What did your parents push you to do that you are grateful for?

Anonymous
Have manners (please, thank you, hold door, offer up seat, etc) and be aware of other people (not cutting people off, not reaching my arm across them, etc).
Anonymous
Nothing. They let us take the lead, follow our passions, and quit when something no longer brought us joy. I am eternally grateful for knowing that it’s okay to give up on something if it isn’t making your life better or more enjoyable (as a perfectionist I really, really needed to know that). At the same time, they were willing to take hobbies as far as we wanted to and chauffeured us all over the state to competitions and camps and classes.
Anonymous
They pushed me to take ballet classes I hated and they pushed me to attend a competitive music school, which i loved.

They pushed me academically to go to an elite college when I'd have been happy as a hairdresser or an actor, but it was good I went, in the long run.
Anonymous
They pushed me to study abroad in college (and funded it). I was a little nervous about spending several months across the ocean at age 20, but it ended up being such an amazing experience that helped me build more independence at navigating a foreign country by myself.

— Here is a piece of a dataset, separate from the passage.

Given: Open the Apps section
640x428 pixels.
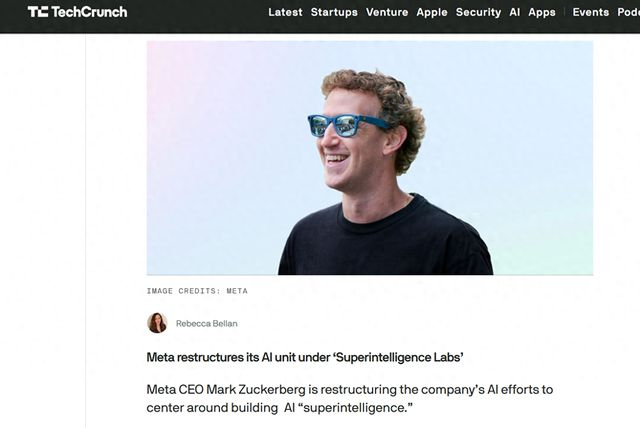Looking at the screenshot, I should [x=542, y=12].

Obviously not every family can swing this, but if you can it’s a great opportunity.
Anonymous
Made me go to the pediatric dentist on numerous occasions. Teeth are such a social signifier. Best thing she did out of her mostly indifferent parenting.
Anonymous
Not a push but it was unavoidable. I was independent much more than my peers. Parents had to travel. It wasn't for frivolous reasons, it was related to their career. I understood they had adult responsibilities, responsibilities beyond our own immediate family.
Anonymous
Mine pushed me into swimming 🏊🏻‍♂️ lessons too.

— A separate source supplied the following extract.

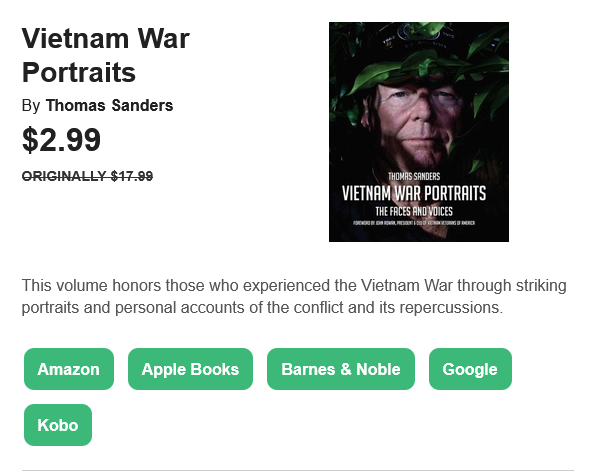Click the book description paragraph
The height and width of the screenshot is (475, 596).
294,296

I was terrified of water as a kid but my parents mandated from a young age that I learn how to swim as a child.
Anonymous
My mom made me play field hockey in 8th grade. I’m glad that she did because I was lazy and overweight. I was captain my senior year!

Parents also tried so hard to get me to take AP classes for which I was recommended and I refused because my friends weren’t in them. So dumb. Definitely regret that.
Anonymous
Good behavior, study hard, have some ambition, save and pay your own way.
Anonymous
My parents were militant about having good manners, which really annoyed me at the time but for which I’m very grateful now.
Anonymous
Financial literacy
Anonymous
I don't know if I was 'pushed' per se, but an appreciation for the outdoors. It turned me into an active outdoors man, camping, fly fishing, canoe trips, surf fishing, hiking etc.

I (52) have shared this pursuit with my own kids and frankly it's incredibly sad how few of their peers spend anytime outside. It's all basements and video games or a very rigid organized sport. You arr meant to be outdoors and the emotional and spiritual impact it has on your is invaluable.
Anonymous
My parents made me go to Hebrew school and have a Bat Mitzvah. I resented it and chose not to do that to my kid. He's a young adult now and fine with it but who knows. Maybe someday he'll regret the lack of a religious education and insist on it for his own kids. And the cycle will begin again.
Anonymous
They made me play soccer starting at age 6. The first few years took some nudging and I literally did cartwheels during games instead of defending the goal. But, I made my school’s varsity team in 9th grade, played D3 in college, and played on a couple adult teams in my 20s. Those years of being on a team and playing a contact sport has given me a lasting confidence. I also appreciate that they were strict about manners and introduced me to international travel and camping. It’s good to remember all of this because they made a lot of shitty parenting moves as well, multiple marriages, emotional immaturity, alcoholism etc.
Anonymous
My parents were immigrants. Contrary to the stereotype, they didn’t push us academically or otherwise. They did, however, encourage us to pursue our interests and use our talents. More importantly, they modeled industriousness, perseverance, independence, intellectual curiosity, good manners, love of travel, generosity, and speaking up for ourselves and for our values. And they were fun. I miss them.